→ DIRECTIONS FOR THIS TASK: Leaving the pictures aside, repeat each line below exactly.

(Stored items)
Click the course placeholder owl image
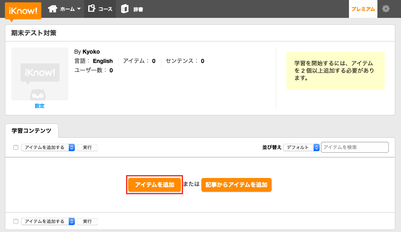point(40,74)
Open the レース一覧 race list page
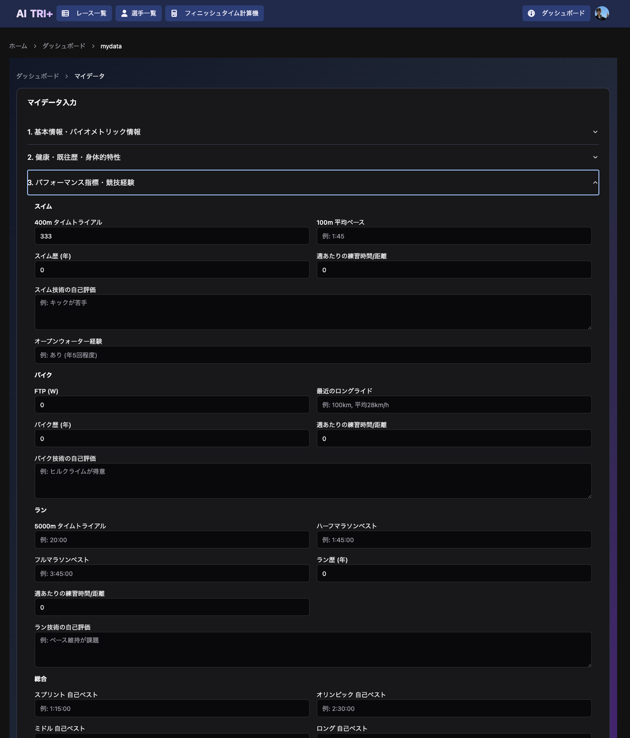 pyautogui.click(x=84, y=13)
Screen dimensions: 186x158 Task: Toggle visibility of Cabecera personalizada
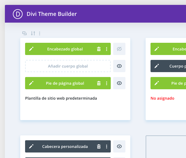pos(119,146)
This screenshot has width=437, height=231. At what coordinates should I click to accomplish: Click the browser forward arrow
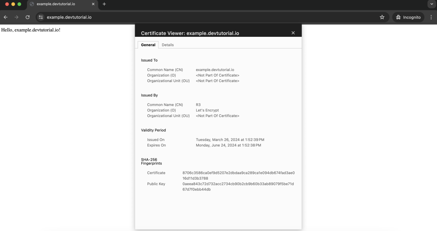(16, 17)
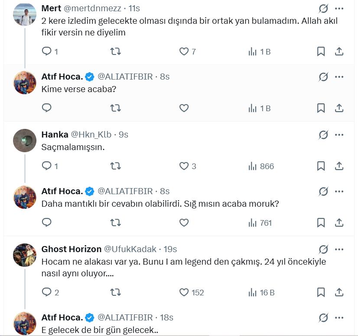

→ PROBLEM SOLUTION:
Click the course placeholder owl image
point(40,74)
Open the レース一覧 race list page
 pyautogui.click(x=84, y=13)
Screen dimensions: 186x158 Task: Toggle visibility of Cabecera personalizada
pos(119,146)
This screenshot has width=437, height=231. At what coordinates should I click to accomplish: Click the browser forward arrow
(16, 17)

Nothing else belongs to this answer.